== WHAT TO WORK ON ==
Whenever a line below includes the word "Openhouse", copy that line.

· · ·

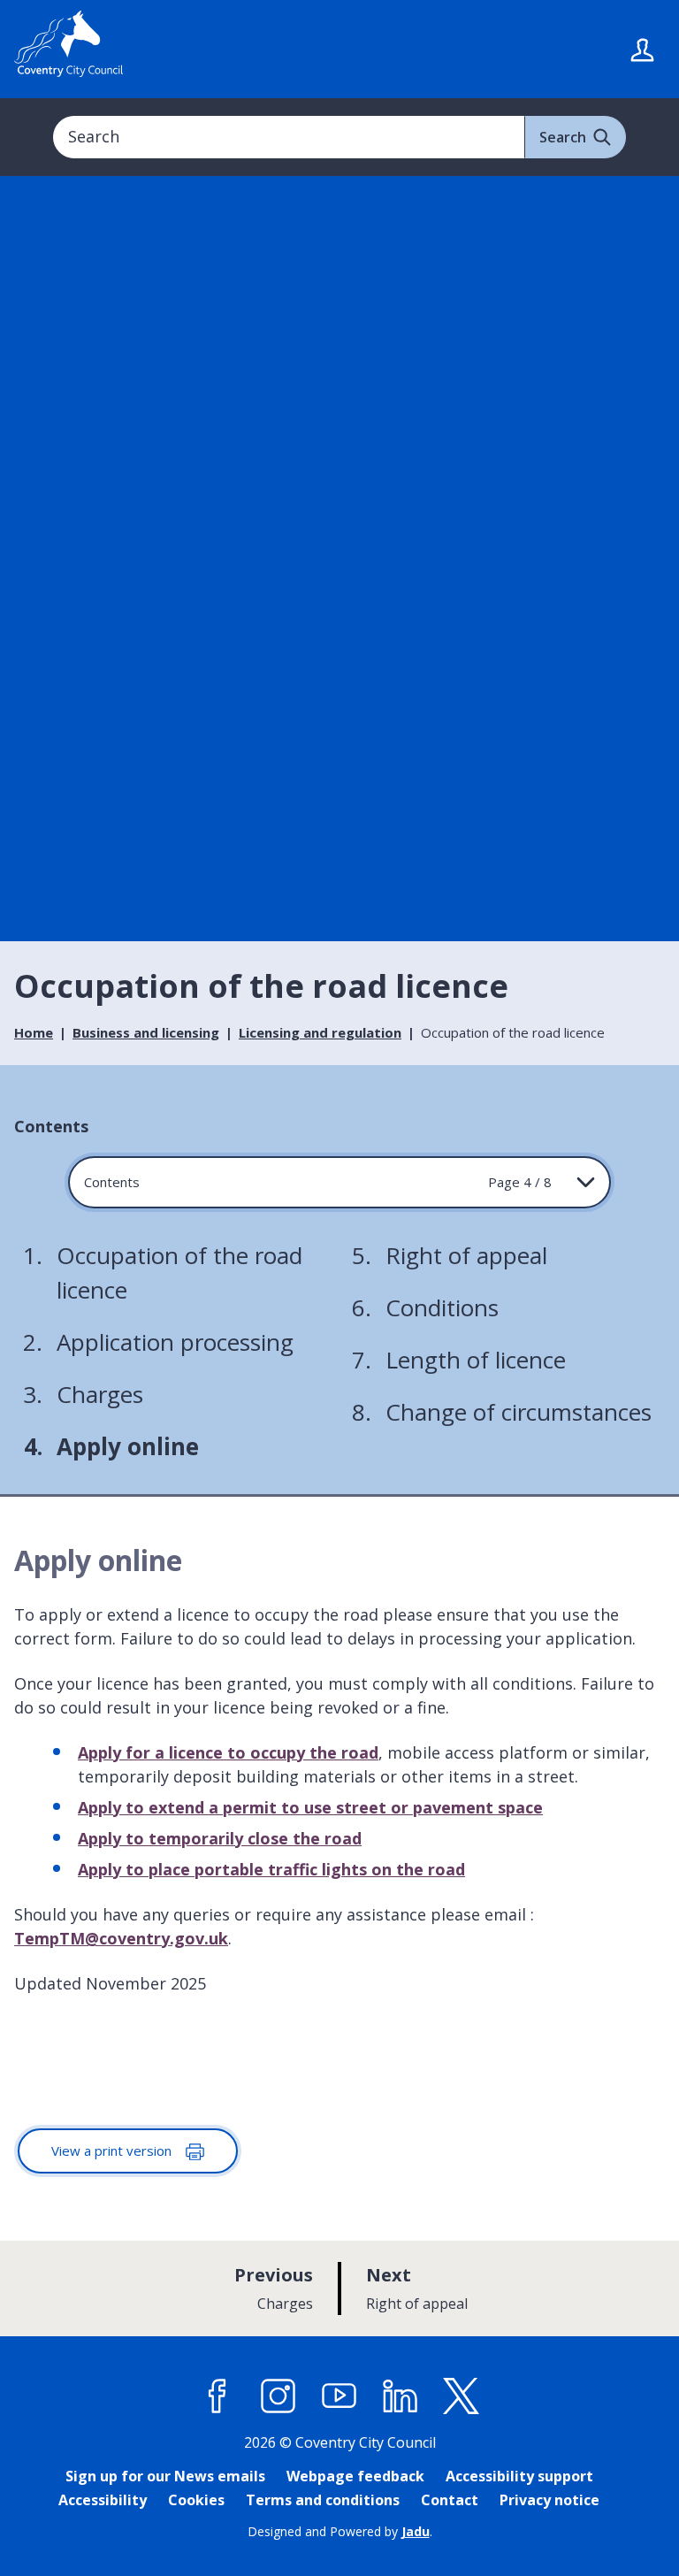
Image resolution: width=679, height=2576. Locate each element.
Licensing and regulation (320, 1032)
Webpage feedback (355, 2476)
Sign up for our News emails (165, 2476)
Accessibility (102, 2500)
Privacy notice (549, 2500)
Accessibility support (519, 2476)
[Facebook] (217, 2396)
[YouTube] (339, 2396)
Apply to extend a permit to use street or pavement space (310, 1807)
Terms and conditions (323, 2500)
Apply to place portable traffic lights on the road (271, 1869)
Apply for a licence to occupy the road (228, 1752)
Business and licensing (145, 1032)
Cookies (196, 2500)
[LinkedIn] (400, 2396)
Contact (449, 2500)
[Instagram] (278, 2396)
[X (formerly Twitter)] (461, 2396)
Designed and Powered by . (340, 2531)
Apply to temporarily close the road (220, 1838)
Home (33, 1032)
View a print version (113, 2150)
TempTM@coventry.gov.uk (121, 1938)
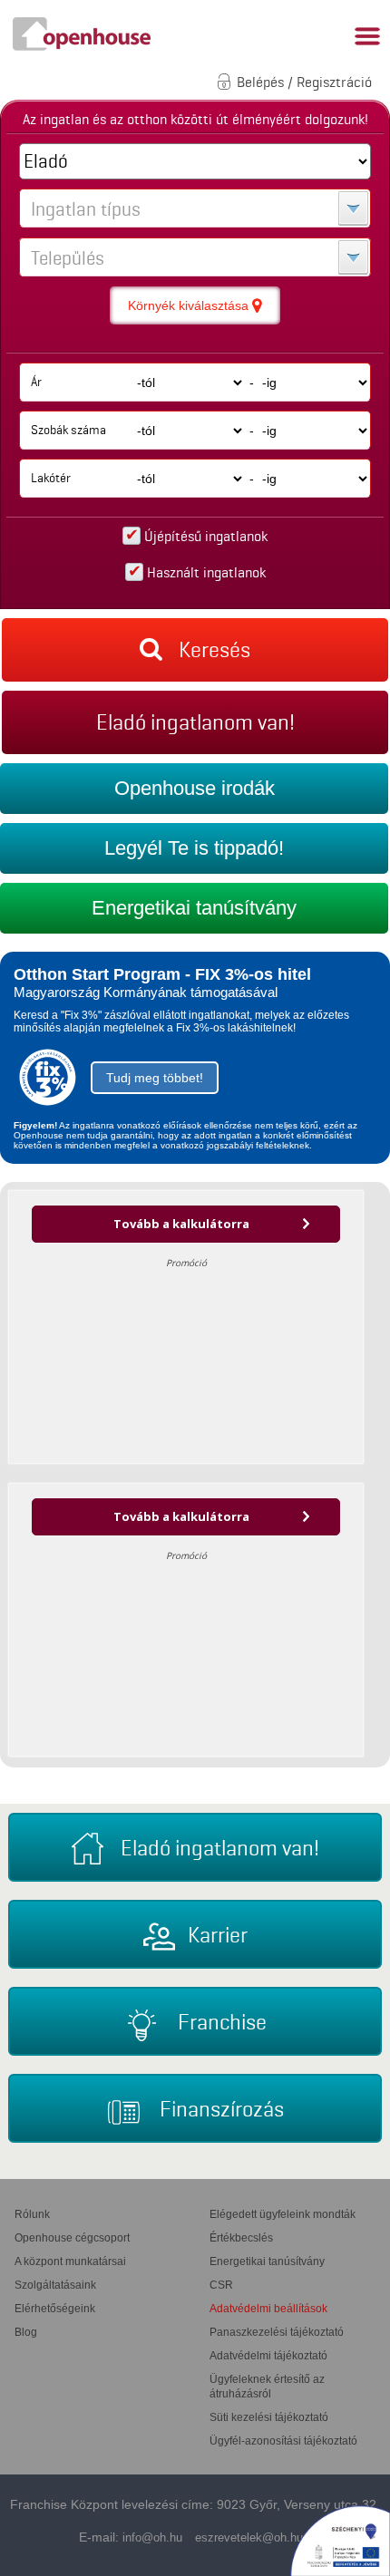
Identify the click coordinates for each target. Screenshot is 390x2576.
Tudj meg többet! (154, 1077)
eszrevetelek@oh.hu (249, 2537)
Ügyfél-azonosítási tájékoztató (283, 2441)
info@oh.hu (152, 2537)
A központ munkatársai (70, 2261)
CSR (221, 2285)
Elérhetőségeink (55, 2308)
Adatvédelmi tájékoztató (268, 2355)
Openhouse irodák (194, 788)
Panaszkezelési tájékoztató (277, 2332)
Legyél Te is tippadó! (194, 848)
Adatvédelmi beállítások (268, 2308)
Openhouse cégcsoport (72, 2238)
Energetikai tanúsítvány (194, 907)
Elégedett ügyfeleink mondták (283, 2214)
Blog (26, 2332)
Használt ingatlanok (206, 572)
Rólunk (32, 2214)
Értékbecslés (241, 2238)
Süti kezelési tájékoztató (269, 2417)
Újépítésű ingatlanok (206, 536)
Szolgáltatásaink (55, 2285)
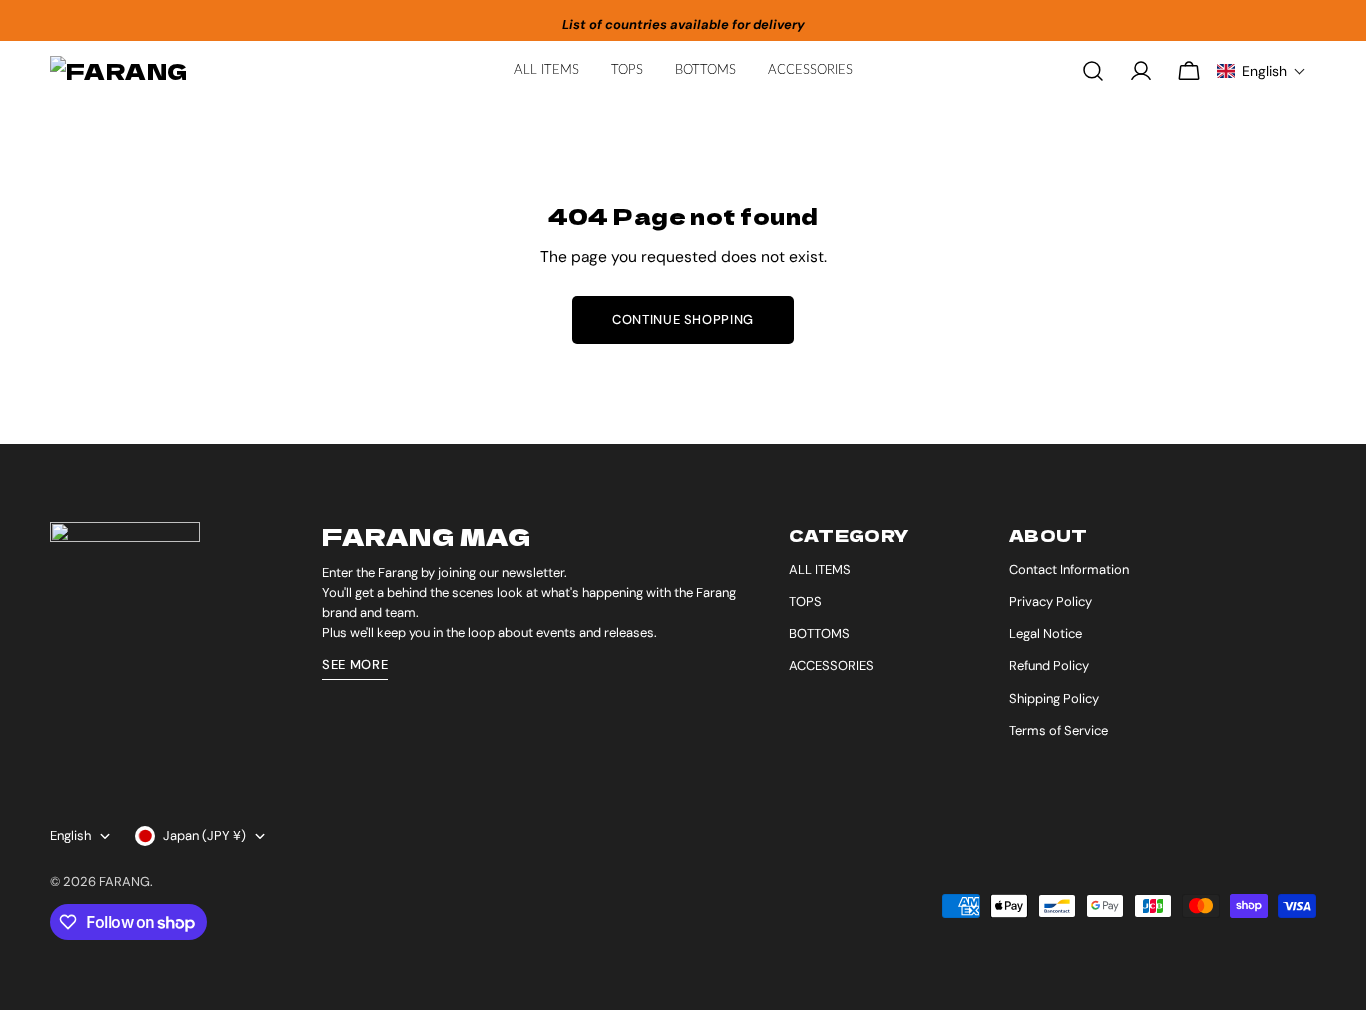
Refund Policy (1049, 665)
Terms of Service (1058, 730)
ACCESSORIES (831, 665)
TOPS (805, 601)
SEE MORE (355, 664)
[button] (1261, 71)
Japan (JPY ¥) (204, 835)
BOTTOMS (819, 633)
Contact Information (1069, 569)
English (70, 835)
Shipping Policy (1054, 698)
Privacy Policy (1050, 601)
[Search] (1093, 71)
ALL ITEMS (820, 569)
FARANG (124, 881)
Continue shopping (683, 319)
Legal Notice (1045, 633)
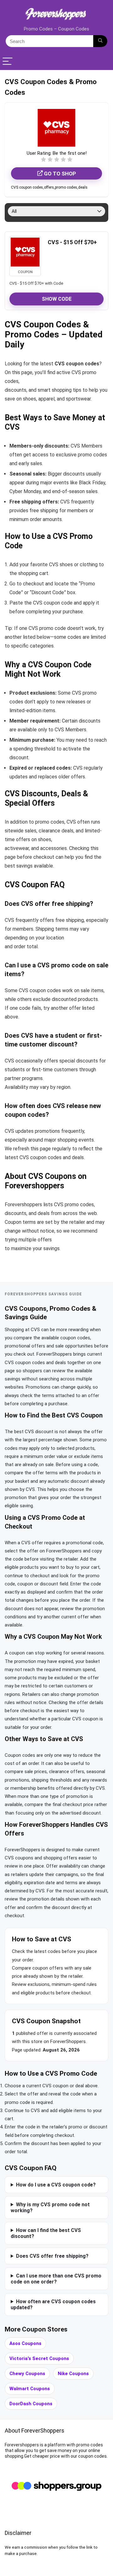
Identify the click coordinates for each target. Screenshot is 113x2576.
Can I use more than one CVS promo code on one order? (56, 2279)
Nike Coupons (73, 2373)
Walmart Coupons (29, 2388)
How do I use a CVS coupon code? (56, 2185)
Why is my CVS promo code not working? (50, 2207)
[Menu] (7, 61)
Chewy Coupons (27, 2373)
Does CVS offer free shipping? (52, 2256)
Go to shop (59, 173)
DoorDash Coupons (30, 2404)
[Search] (100, 41)
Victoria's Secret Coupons (39, 2358)
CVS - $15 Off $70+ (72, 242)
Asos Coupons (25, 2343)
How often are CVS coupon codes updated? (53, 2304)
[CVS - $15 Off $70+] (25, 252)
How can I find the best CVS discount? (46, 2233)
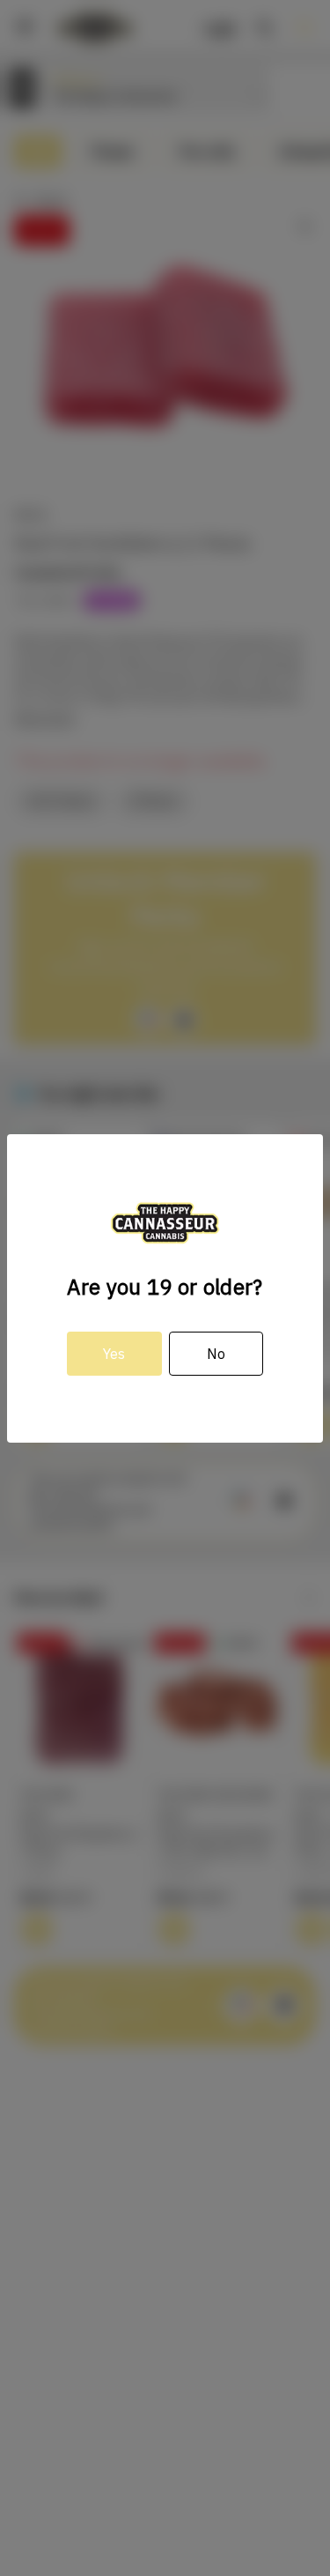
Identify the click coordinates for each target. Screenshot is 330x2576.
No (216, 1353)
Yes (114, 1353)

· · ·

== FINAL ANSWER ==
Openhouse irodák (194, 788)
Openhouse cégcsoport (72, 2238)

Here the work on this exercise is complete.